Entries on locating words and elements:

● ● ● ●

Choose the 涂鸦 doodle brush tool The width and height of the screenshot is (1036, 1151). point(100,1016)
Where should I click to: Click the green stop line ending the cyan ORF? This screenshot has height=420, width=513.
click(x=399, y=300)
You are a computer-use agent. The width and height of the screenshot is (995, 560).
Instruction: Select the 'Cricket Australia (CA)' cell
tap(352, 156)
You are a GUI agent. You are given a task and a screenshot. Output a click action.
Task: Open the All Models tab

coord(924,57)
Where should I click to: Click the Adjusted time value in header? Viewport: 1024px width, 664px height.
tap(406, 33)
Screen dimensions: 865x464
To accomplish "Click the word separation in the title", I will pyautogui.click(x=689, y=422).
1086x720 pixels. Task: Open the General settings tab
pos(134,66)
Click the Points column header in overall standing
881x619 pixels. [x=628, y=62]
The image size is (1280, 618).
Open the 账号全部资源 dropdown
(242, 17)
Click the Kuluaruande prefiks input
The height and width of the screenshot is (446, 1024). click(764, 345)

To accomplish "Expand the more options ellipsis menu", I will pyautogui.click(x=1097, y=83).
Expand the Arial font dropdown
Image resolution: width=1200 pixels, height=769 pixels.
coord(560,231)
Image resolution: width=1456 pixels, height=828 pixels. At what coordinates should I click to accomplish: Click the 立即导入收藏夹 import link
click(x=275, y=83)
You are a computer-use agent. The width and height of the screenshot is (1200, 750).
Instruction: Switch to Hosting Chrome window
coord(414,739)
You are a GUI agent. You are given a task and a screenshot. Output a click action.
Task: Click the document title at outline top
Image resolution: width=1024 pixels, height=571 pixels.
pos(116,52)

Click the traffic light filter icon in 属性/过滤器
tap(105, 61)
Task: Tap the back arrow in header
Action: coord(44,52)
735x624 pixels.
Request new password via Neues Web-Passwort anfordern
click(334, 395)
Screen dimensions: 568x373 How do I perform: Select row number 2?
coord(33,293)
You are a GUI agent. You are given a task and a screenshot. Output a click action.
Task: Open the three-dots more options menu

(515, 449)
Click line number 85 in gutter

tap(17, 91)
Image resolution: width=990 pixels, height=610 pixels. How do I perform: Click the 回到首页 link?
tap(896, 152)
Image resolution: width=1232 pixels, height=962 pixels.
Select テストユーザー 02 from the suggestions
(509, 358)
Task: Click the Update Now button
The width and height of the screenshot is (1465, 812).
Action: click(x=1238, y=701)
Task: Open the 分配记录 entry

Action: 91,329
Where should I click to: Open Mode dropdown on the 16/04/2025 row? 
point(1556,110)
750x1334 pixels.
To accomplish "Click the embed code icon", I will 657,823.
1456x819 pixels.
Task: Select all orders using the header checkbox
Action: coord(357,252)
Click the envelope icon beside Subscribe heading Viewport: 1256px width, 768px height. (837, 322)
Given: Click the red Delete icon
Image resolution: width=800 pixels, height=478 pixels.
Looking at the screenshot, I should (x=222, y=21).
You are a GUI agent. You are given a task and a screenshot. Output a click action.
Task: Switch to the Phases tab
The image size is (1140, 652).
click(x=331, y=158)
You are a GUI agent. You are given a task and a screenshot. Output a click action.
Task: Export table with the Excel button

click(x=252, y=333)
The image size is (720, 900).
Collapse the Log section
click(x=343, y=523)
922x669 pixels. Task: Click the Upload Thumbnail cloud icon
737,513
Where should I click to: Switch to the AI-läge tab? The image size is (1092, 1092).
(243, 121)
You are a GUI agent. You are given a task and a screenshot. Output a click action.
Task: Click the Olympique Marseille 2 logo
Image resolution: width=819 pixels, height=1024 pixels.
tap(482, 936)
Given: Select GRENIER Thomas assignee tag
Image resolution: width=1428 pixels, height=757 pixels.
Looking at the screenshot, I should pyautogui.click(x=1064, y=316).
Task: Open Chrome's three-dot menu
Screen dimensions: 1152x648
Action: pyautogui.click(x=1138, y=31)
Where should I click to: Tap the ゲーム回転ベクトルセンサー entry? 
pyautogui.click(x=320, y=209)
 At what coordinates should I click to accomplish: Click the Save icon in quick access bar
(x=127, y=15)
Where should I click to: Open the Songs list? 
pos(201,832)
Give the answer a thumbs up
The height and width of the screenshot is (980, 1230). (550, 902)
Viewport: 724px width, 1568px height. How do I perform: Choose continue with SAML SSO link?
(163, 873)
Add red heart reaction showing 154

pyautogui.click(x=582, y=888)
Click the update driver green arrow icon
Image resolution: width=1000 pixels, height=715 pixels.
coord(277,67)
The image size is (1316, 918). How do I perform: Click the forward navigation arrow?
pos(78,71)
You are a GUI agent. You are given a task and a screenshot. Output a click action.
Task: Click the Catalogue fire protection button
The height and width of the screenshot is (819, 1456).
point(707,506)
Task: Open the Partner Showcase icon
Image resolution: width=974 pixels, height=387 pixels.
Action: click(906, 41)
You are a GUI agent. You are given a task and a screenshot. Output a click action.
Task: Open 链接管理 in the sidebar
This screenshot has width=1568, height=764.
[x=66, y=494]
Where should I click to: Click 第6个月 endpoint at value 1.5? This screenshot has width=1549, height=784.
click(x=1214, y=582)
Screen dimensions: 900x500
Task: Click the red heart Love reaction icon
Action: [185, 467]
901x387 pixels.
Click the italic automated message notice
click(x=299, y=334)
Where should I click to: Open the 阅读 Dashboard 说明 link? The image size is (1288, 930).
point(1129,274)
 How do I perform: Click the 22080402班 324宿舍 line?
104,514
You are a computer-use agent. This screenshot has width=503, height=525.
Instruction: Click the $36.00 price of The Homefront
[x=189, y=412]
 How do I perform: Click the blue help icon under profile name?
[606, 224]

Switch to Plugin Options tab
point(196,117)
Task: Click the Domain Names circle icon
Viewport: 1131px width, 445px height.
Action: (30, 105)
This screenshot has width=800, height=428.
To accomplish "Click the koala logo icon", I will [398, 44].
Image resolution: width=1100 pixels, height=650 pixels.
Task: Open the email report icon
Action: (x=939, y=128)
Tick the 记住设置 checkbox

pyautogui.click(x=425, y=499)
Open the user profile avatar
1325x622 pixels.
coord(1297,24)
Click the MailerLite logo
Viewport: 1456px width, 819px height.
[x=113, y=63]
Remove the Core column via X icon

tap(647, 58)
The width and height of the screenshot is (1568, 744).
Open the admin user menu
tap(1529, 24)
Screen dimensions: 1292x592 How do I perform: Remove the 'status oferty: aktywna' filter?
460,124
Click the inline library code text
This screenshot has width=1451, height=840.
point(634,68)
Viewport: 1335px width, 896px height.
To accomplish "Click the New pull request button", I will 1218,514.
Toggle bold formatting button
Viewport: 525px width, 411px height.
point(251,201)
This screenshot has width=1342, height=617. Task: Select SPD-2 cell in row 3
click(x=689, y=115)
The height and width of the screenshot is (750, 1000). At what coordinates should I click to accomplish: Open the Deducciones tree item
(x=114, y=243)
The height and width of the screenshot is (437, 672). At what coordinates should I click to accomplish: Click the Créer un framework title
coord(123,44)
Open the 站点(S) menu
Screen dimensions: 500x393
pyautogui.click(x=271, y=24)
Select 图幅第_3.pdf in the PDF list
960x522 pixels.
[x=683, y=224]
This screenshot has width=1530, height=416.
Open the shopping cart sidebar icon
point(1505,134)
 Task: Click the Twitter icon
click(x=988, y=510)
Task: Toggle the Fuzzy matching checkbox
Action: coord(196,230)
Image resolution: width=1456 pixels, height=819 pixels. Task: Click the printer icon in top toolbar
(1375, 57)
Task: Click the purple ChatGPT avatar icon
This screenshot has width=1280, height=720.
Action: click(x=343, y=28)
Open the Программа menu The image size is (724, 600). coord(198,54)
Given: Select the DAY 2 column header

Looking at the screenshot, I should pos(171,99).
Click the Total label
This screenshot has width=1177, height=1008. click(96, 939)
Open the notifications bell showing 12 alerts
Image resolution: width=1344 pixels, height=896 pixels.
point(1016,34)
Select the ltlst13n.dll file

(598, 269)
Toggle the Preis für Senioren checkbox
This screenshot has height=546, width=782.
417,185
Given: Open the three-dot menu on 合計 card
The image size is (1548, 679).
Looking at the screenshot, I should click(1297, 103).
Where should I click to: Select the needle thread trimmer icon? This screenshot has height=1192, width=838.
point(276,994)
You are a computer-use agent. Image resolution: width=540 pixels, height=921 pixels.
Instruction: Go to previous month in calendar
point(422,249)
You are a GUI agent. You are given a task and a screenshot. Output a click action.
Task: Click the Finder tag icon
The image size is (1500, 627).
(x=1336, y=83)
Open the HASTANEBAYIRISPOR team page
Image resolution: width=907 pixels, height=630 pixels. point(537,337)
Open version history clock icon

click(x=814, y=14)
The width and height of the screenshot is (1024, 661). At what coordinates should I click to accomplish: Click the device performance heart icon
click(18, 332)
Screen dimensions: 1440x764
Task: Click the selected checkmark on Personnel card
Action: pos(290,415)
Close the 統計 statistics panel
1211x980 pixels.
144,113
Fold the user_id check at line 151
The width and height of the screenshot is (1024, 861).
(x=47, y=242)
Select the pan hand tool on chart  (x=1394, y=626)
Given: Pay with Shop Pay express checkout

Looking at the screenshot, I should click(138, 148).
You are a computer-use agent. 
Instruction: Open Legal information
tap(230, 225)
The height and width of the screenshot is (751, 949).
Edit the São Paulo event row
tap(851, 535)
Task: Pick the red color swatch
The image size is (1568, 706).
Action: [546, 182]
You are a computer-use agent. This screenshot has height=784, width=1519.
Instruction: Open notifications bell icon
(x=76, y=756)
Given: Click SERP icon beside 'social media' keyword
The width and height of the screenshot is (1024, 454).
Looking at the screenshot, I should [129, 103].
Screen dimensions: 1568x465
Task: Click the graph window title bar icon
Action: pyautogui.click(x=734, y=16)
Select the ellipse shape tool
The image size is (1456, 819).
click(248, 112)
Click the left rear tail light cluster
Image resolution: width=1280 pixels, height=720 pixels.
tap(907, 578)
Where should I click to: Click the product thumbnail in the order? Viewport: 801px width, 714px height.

● ● ● ●

* **STATED EXERCISE**
Starting at the line containing "At what coordinates should I click to accomplish: Click the Save" and ending at the line containing "pyautogui.click(x=582, y=888)", change "Songs" to "Playlists". Write out only these lines, with everything else kept the same.

* **RESULT BELOW**
 At what coordinates should I click to accomplish: Click the Save icon in quick access bar
(x=127, y=15)
Where should I click to: Open the Playlists list? 
pos(201,832)
Give the answer a thumbs up
The height and width of the screenshot is (980, 1230). (550, 902)
Viewport: 724px width, 1568px height. How do I perform: Choose continue with SAML SSO link?
(163, 873)
Add red heart reaction showing 154

pyautogui.click(x=582, y=888)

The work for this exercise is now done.